Emerging Technologies and Open Data: Natural Language Processing
Fecha del documento: 30-04-2020

Natural language processing is making machines (computers) understand human language: spoken or in the form of text. More formally, natural language processing is a hybrid field between computer science and linguistics, which uses different techniques, some of them based on artificial intelligence, to interpret human language.
In this report, prepared by the digital transformation expert Alejandro Alija, we will see how natural language processing is much closer to our day-to-day life than we may initially think. Applications such as automatic translation of texts; sentiment analysis in social networks; the searches we carry out on the internet; the generation of meteorological summaries or the simple requests that we make to our smart speaker, have a strong technological component of natural language processing.
The specific weight that natural language processing has (and will have) in industry and the economy is increasing, since most of the data that is produced in the world (mainly through the Internet) is data in the form of texts and voice (unstructured data). Open data plays a crucial role for this technology. The artificial intelligence algorithms that are used to analyze and understand natural language require a huge amount of quality data to be trained. Many of these data come from the open data repositories of both public and private institutions.

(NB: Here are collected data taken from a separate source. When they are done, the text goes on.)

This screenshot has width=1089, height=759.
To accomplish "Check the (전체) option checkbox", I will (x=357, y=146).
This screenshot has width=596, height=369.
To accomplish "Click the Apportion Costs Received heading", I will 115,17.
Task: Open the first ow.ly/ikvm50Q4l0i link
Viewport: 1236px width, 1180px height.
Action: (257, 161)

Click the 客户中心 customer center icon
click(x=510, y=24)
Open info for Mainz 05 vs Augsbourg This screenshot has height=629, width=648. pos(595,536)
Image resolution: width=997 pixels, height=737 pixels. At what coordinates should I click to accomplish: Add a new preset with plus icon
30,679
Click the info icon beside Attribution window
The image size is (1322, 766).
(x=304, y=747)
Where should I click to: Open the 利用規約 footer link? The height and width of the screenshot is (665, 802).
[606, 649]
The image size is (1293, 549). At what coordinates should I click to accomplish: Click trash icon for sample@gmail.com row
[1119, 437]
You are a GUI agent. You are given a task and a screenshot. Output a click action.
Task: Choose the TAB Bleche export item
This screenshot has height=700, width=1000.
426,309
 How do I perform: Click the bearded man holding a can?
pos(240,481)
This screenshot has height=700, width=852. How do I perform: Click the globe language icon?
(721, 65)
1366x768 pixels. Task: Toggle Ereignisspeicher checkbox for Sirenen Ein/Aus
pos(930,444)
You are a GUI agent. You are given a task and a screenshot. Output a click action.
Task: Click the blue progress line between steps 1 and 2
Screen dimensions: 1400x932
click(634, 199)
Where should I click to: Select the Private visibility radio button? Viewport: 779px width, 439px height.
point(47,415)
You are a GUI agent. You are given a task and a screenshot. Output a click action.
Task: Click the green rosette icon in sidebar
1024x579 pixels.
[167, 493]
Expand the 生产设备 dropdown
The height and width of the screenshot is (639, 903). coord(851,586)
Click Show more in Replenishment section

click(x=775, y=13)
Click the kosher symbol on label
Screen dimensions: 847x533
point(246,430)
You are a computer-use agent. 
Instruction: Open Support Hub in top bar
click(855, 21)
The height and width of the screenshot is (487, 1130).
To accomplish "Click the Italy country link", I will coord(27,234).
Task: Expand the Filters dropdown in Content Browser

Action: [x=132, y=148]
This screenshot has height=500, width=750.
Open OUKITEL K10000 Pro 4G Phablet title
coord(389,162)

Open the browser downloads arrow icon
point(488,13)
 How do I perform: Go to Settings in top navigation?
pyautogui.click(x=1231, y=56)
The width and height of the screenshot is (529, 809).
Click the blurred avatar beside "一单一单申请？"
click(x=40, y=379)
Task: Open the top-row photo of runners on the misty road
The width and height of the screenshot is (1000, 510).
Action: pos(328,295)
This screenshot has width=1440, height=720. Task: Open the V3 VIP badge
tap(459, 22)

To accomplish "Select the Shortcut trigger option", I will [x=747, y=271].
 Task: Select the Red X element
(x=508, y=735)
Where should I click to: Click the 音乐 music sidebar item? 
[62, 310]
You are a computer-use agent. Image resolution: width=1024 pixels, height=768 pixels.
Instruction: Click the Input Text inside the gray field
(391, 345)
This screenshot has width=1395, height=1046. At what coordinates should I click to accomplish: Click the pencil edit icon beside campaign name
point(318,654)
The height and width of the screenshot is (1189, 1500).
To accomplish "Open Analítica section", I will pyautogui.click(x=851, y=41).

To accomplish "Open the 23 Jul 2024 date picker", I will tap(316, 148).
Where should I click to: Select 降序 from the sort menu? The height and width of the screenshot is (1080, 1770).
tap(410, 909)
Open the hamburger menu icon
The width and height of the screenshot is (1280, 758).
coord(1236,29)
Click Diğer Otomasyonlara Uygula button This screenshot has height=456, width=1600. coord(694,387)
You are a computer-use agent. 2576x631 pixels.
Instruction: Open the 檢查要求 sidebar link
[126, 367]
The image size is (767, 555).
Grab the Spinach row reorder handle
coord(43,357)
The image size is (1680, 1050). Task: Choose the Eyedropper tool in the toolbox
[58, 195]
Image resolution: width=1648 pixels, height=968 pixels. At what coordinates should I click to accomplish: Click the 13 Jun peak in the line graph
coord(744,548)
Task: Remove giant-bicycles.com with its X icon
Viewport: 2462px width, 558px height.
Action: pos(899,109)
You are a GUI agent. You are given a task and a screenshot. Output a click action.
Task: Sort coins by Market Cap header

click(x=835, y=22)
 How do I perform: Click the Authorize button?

Throughout this report, the history of natural language processing is reviewed, from its inception to the present day. Additionally, the Inspire section describes some of the most representative use cases that harness the potential of natural language processing. The prediction of text when writing a new email, the classification of texts in categories or the generation of false news, are just some of the cases that are reviewed in this report.
Finally, for those more enthusiastic readers, in the Action section, a complete use case (using programming tools) is developed on sentiment analysis in conversations about citizen public debates.
The report ends with a list of resources and readings for those users who wish to continue expanding their knowledge of Artificial Intelligence.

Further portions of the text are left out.